* [TEXTE]
□ □ □ □ □
Les auteurs du coup d’État militaire survenu le 05 septembre 2021 en Guinée se sont très tôt éloignés du premier discours du président de transition Mamady Doumbouya.
Et le coup d’État militaire étant en principe une situation hors norme se transforme lentement mais sûrement en un cauchemar pour le peuple de Guinée.
Car le coup d’État militaire perpétré contre l’ancien président Alpha Condé est tout sauf salvateur.
Les putschistes en tête Mamady Doumbouya ont élevé en bientôt deux ans un vide bourratif, à travers des décisions et mesures politiques clivantes.
Bourratif, car ils ont enfourné dans les oreilles du peuple les mesures vides, telles que le non recyclage des figures de proue de l’enterrement de l’alternance démocratique, zéro tolérance face à la corruption, à l’impunité.
Et les mesures actuelles prises par les putschistes sont sans substances, puisque l’on ne peut pas par exemple prétendre lutter contre la corruption organisée sans faire preuve d’exemplarité.
Ils sont aujourd’hui avec les anciens cadres du RPG-arc-en-ciel, de L’UFDG, de la société civile qui n’ont pas trouvé l’offre du pouvoir déchu ou de leurs familles politiques à leur endroit séduisant. Et ils ont quitté le navire coulant pour se jouer du peuple avec des démissions ou des départs involontaires digne d’une scène de théâtre.
Les signes avant-coureurs sur fond de confiscation du pouvoir
L’un des signes avant-coureurs qui indiquent l’envie de confiscation du pouvoir par la junte militaire guinéenne est le fait qu’elle est beaucoup plus préoccupée à trouver des sujets de distractions pour occuper le peuple, que de s’atteler sur l’essentiel qui est le retour rapide à l’ordre constitutionnel.
Et c’est pourquoi, les putschistes ont de façon absurde transformé le procès du 28 septembre 2009 en un sujet de distraction qui divise et oppose plus que jamais les Guinéens.
En effet, sa stratégie de la diversion transportée sur le procès du 28 septembre est simple. Elle consiste à détourner l’attention du public guinéen des problèmes importants tels que le retour à l’ordre constitutionnel, la cherté de la vie, l’inflation, le manque de politique gouvernementale du gouvernement de transition, le retour des coupures d’électricité, la continuité de la corruption organisée, création de chantiers futiles partout dans la région de Conakry, l’arnaque organisée autour de la confection des passeports dans les ambassades guinéennes où même les rendez-vous pour la confection des passeports est achetable etc…
D’autres signes avant-coureurs sont faciles à détecter grâce à la longue expérience des guinéens avec la dictature.
Ces signes avant-coureurs se manifestent aujourd’hui par l’accaparement de tous les pouvoirs par le président de la république Mamady Doumbouya, depuis le 05 septembre 2021, les violences policières et tueries enregistrées lors des manifestations de l’opposition politique guinéenne de juillet 2022 et récemment du 16 février 2023.
On peut citer aussi la restriction des libertés individuelles, l’interdiction faite aux opposants politiques de quitter la Guinée ou d’y retourner, l’arrestation et le kidnapping des opposants politiques.
□ □ □ □ □
* [DONNÉES D'ENTRÉE]
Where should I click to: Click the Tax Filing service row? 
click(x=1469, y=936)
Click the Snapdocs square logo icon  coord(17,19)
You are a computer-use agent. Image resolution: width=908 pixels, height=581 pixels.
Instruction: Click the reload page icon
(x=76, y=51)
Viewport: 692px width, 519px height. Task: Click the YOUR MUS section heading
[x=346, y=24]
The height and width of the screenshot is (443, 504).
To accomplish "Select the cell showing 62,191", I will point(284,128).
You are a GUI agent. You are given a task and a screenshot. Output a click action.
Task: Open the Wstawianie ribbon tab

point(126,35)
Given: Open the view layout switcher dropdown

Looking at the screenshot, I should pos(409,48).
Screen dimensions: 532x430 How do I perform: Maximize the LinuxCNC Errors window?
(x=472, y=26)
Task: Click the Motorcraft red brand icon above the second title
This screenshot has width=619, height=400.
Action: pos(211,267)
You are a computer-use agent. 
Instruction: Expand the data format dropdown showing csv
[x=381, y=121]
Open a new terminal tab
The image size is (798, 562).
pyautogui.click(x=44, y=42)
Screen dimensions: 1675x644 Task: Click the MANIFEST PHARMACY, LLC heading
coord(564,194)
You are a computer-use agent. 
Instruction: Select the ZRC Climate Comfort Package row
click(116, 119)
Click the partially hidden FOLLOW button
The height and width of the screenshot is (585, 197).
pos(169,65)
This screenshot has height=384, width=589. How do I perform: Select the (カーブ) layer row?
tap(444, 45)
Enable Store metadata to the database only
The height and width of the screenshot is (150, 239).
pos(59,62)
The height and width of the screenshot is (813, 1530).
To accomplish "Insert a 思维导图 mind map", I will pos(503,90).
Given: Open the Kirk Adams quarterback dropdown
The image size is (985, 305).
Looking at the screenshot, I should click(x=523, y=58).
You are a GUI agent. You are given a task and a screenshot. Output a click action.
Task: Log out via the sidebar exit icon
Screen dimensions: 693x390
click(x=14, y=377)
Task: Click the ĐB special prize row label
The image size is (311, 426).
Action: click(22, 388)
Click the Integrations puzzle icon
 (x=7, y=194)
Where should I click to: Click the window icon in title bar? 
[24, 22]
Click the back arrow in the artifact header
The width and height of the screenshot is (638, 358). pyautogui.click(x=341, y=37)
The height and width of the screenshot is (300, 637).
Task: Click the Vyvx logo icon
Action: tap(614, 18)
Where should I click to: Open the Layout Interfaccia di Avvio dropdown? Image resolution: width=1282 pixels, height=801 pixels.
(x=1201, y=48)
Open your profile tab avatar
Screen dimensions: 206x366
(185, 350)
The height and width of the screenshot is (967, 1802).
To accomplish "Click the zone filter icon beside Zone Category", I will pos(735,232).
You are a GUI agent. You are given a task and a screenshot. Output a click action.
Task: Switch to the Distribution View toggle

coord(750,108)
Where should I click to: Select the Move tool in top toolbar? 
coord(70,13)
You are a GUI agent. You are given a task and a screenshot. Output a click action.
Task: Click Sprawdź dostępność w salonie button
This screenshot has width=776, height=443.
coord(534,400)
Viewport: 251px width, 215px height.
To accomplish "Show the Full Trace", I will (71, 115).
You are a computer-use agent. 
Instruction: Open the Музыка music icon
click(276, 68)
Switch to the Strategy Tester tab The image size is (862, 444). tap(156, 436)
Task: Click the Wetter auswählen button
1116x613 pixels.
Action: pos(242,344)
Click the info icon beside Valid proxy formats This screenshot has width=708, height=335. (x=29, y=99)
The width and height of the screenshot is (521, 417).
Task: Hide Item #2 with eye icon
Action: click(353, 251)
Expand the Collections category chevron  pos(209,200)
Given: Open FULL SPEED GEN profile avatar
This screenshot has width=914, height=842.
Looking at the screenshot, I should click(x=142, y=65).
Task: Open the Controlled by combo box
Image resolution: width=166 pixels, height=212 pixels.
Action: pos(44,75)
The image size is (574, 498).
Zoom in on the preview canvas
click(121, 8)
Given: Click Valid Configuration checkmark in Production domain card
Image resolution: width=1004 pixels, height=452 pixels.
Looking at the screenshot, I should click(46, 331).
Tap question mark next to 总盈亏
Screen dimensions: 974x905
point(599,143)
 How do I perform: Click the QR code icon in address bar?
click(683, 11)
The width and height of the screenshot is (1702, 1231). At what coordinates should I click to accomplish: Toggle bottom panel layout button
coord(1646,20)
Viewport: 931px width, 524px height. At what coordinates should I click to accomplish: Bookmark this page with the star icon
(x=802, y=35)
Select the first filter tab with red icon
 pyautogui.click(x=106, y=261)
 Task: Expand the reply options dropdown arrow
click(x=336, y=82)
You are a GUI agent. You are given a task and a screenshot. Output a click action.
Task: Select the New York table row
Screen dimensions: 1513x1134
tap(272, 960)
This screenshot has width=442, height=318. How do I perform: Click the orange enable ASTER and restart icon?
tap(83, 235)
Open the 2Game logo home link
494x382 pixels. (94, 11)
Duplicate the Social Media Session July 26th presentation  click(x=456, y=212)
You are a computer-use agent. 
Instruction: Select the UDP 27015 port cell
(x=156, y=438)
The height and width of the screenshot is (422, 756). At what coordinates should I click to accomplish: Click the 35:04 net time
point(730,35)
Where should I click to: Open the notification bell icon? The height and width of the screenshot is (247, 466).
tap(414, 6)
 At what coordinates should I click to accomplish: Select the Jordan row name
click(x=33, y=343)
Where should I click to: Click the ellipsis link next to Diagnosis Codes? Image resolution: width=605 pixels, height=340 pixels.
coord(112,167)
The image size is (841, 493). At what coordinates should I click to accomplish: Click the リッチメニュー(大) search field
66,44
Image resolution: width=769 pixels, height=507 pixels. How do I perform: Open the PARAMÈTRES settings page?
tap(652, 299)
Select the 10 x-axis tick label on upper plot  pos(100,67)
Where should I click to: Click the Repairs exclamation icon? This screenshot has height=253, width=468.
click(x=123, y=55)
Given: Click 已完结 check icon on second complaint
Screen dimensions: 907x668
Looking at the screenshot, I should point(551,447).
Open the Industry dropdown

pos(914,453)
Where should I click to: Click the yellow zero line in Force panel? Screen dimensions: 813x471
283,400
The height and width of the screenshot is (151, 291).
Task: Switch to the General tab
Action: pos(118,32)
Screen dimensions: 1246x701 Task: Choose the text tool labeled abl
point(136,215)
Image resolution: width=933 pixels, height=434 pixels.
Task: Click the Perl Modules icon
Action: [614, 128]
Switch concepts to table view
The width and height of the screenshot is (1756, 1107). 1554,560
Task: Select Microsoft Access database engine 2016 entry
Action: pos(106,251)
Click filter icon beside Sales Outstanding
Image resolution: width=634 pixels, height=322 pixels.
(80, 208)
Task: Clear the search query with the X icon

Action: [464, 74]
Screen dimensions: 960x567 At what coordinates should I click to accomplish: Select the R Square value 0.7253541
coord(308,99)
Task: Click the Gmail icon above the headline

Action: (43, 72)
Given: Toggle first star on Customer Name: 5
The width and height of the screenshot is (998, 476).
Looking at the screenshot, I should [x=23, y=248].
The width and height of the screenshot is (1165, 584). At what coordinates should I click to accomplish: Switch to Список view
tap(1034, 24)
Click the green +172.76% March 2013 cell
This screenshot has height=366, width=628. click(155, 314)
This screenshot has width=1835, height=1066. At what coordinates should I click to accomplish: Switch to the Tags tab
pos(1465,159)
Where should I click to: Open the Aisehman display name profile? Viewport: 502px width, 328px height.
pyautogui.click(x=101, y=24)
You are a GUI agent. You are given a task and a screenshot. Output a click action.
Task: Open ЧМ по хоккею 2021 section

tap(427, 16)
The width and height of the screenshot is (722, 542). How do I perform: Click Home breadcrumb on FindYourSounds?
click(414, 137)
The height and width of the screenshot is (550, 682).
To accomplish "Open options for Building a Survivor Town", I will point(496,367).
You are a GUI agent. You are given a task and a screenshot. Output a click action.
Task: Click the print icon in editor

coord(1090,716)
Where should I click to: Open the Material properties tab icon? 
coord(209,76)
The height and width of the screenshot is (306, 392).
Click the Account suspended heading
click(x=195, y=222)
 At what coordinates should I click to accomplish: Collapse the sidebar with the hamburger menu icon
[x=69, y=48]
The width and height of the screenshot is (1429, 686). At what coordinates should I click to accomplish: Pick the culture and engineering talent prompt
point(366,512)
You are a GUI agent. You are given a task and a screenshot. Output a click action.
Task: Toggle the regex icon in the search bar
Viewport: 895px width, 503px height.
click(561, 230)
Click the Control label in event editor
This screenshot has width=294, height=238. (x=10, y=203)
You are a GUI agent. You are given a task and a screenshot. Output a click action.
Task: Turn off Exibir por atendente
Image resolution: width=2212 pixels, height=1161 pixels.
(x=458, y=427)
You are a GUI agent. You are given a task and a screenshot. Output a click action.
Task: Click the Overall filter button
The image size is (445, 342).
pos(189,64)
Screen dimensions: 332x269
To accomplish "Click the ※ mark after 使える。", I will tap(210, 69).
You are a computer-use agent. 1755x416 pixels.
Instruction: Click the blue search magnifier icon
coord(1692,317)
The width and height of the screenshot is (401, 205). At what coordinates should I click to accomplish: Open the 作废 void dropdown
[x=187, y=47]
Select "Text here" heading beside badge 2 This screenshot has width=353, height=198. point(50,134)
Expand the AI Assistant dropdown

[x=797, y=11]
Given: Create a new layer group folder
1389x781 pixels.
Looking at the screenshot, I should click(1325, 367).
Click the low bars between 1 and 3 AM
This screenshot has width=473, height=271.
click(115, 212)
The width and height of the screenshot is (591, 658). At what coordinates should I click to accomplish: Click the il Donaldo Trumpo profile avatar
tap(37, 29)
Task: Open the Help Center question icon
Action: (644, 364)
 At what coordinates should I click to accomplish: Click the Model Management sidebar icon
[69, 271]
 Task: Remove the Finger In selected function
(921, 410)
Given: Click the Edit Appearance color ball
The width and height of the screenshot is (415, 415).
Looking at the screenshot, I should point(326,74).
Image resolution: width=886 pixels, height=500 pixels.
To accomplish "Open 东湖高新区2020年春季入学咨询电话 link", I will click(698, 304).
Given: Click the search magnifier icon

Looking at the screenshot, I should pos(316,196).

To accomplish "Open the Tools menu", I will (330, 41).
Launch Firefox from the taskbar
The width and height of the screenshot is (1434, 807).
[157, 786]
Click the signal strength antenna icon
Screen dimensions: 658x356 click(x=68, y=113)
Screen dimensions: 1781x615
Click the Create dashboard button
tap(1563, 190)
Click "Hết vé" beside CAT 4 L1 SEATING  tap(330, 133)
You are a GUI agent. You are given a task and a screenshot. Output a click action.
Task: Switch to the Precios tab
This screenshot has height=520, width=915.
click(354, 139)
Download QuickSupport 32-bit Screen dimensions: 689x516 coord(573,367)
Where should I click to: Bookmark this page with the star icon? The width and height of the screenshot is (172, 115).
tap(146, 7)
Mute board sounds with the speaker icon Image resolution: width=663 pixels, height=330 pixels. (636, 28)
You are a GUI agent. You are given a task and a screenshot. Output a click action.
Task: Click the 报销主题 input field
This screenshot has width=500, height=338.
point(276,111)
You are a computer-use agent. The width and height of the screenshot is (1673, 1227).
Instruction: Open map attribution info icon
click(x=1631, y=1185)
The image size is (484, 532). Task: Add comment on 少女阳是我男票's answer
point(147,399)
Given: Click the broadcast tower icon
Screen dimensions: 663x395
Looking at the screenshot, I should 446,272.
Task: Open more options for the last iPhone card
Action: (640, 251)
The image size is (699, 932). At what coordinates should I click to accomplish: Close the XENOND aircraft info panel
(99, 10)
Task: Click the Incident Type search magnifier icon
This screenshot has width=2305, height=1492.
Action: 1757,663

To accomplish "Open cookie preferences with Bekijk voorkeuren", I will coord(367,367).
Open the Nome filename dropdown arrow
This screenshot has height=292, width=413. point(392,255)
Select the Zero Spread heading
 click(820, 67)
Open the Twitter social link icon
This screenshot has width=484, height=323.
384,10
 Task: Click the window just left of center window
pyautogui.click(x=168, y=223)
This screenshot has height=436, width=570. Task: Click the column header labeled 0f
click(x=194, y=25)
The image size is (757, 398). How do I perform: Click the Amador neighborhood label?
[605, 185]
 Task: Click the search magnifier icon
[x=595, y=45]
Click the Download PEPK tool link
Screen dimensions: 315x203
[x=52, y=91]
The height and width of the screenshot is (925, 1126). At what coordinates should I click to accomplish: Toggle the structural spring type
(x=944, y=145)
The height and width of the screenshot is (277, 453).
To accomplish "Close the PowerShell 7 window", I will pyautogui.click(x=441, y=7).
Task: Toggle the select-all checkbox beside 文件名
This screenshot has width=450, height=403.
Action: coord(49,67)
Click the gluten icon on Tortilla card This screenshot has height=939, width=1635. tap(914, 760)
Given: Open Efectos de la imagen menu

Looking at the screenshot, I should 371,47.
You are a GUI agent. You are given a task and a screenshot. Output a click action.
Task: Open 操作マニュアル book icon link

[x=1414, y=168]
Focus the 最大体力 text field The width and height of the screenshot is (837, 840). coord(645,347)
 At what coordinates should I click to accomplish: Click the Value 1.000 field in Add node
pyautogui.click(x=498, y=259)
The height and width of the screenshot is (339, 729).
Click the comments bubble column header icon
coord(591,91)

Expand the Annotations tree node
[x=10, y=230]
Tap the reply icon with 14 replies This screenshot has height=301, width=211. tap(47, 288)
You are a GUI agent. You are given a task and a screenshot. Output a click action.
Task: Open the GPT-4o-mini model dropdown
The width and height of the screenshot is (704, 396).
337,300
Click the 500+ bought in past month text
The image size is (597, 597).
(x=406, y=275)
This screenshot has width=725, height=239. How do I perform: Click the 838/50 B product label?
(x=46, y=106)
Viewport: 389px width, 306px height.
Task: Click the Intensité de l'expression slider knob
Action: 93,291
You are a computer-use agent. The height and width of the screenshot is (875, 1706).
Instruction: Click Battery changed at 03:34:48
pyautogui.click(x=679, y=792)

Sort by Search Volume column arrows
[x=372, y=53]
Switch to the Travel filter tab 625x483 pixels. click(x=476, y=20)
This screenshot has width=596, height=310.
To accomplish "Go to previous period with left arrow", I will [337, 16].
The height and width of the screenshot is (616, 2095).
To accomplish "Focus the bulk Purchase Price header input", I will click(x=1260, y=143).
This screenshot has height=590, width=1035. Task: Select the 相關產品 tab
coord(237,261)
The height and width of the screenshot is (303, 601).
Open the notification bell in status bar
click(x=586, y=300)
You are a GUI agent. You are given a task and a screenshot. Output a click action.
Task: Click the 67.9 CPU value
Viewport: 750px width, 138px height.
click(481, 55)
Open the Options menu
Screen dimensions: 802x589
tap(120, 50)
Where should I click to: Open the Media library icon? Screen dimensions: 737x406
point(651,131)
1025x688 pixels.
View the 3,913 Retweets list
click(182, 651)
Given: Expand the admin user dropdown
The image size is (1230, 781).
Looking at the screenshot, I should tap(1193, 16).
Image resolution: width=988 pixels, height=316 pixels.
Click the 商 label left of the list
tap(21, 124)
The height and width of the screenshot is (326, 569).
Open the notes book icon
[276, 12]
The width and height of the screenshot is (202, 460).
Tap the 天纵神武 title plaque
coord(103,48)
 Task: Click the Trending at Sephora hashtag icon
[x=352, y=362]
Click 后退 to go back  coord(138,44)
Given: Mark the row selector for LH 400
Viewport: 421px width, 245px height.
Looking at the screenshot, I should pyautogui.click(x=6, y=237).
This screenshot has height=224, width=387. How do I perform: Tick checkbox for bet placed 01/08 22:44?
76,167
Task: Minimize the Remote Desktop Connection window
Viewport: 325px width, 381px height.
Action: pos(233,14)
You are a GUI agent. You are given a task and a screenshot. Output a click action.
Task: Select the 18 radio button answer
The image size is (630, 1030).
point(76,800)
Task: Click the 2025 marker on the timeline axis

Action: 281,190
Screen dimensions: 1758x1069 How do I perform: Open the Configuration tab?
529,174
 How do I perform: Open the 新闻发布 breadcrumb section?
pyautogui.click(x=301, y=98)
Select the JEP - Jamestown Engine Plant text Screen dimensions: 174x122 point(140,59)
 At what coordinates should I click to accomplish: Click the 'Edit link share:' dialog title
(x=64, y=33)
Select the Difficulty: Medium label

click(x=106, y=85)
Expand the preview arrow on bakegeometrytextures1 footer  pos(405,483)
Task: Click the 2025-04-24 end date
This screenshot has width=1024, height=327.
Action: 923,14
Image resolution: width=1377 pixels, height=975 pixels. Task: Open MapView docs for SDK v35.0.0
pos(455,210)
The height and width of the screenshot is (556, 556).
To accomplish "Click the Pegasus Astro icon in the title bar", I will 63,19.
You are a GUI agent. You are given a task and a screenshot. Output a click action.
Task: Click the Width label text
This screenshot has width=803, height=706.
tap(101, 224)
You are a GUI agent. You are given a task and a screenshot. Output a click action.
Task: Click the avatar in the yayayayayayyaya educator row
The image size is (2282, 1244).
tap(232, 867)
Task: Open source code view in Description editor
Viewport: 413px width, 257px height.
□ □ □ □ □
* [TRAVAIL À FAIRE]
[A] Présentez sous forme de tableau Markdown, avec les colonnes « n » et « Ligne », les lignes des enregistrements. Commencez à celle qui contient "The width and height of the screenshot is (591, 658).", arrêtez-vous après celle qui contient "Screen dimensions: 658x356 click(x=68, y=113)" et laissez de côté les lignes vides.
[B] Écrivez la suite du texte sur la junte militaire en Guinée, à partir de sa dernière phrase.

* [RÉSULTATS PAR TÂCHE]
[A]
| n | Ligne |
|---|---|
| 1 | The width and height of the screenshot is (591, 658). At what coordinates should I click to accomplish: Click the il Donaldo Trumpo profile avatar |
| 2 | tap(37, 29) |
| 3 | Task: Open the Help Center question icon |
| 4 | Action: (644, 364) |
| 5 |  At what coordinates should I click to accomplish: Click the Model Management sidebar icon |
| 6 | [69, 271] |
| 7 |  Task: Remove the Finger In selected function |
| 8 | (921, 410) |
| 9 | Given: Click the Edit Appearance color ball |
| 10 | The width and height of the screenshot is (415, 415). |
| 11 | Looking at the screenshot, I should point(326,74). |
| 12 | Image resolution: width=886 pixels, height=500 pixels. |
| 13 | To accomplish "Open 东湖高新区2020年春季入学咨询电话 link", I will click(698, 304). |
| 14 | Given: Click the search magnifier icon |
| 15 | Looking at the screenshot, I should pos(316,196). |
| 16 | To accomplish "Open the Tools menu", I will (330, 41). |
| 17 | Launch Firefox from the taskbar |
| 18 | The width and height of the screenshot is (1434, 807). |
| 19 | [157, 786] |
| 20 | Click the signal strength antenna icon |
| 21 | Screen dimensions: 658x356 click(x=68, y=113) |

[B]
Le fait que la junte militaire guinéenne continue de faire de l’ethnicité, de la cooptation, du népotisme, du clientélisme, de la médiocrité intellectuelle, les critères de sélection des agents de l’État met aussi à nu l’envie démesurée du CNRD de confisquer le pouvoir.
Un coup d’État militaire non salvateur
Ainsi à travers les attitudes unilatérales, despotiques de la junte militaire guinéenne dans la gestion des affaires de l’État, sa comparaison inintelligible de la situation du pays à celle du Mali et du Burkina-Faso, le message envoyé au peuple de Guinée est clair.
Le putsch militaire du 05 septembre 2021 ne peut donc être qualifié de salvateur.
Et ce coup d’État militaire n’avait jamais eu pour objectif d’assainir, de restaurer l’État de droit et la démocratie, de consolider l’unité nationale bref de recoller les morceaux du verre cassé par le régime d’Alpha Condé.
À défaut, on n’allait pas assassiner les deux adolescents lors de la manifestation de l’opposition guinéenne le 16 février 2023.
Ceci dit, la lutte anti-corruption n’est juste qu’une sorte de règlement de compte, pour éliminer ceux qui peuvent empêcher la confiscation du pouvoir.
Il n’a donc jamais été question de faire que la moralisation de la vie politique porte impérativement sur: la déontologie de la vie politique,la prévention des conflits d’intérêts (déclarations d’intérêts),le contrôle des déclarations de patrimoine des principaux responsables publics, l’inéligibilité des élus ou cadres condamnés pour fraude fiscale ou pour corruption et l’indépendance de la justice et des magistrats.
Le discours de Mamady Doumbouya tenu le 05 septembre 2021 est une répétition bis un refrain bien connu.
Car tous les putschistes commencent toujours à justifier leurs actions par les souffrances du peuple, par l’injustice,la gabegie,l’impunité ,la violation de la Constitution.
Sinon Mamady Doumbouya et ses agents de l’État allaient tous sans exception procéder à la déclaration de leurs biens.
Le chef des putschistes guinéens, allait surtout comprendre qu’une junte militaire qui puise sa légitimité de l’onction populaire qui n’est plus totalement acquise aujourd’hui, doit forcément se méfier d’adopter des attitudes qui ne prennent en compte qu’un seul côté, qu’une seule position, qu’un seul point de vue.
Et les putschistes regroupés au sein du CNRD allaient comprendre que la nécessité de créer un cadre de dialogue franc, réaliste, sage pour privilégier le consensus politique dans une situation hors norme est inévitable pour la réussite de toute transition politique.
Puisque le consensus politique reste dans un processus de démocratisation, l’instrument le mieux adapté pour éviter des crises et trouver des solutions à celles existantes.
L’envie de confiscation du pouvoir de plus en plus grandissante
Mais Mamady Doumbouya n’a nullement envie de quitter le pouvoir après ses 36 mois illégitimes passés à la tête de l’État guinéen.
Il faut donc jouer sur la surdité politique et sociale en transformant le coup d’État militaire en une sorte de pouvoir autoritaire accepté.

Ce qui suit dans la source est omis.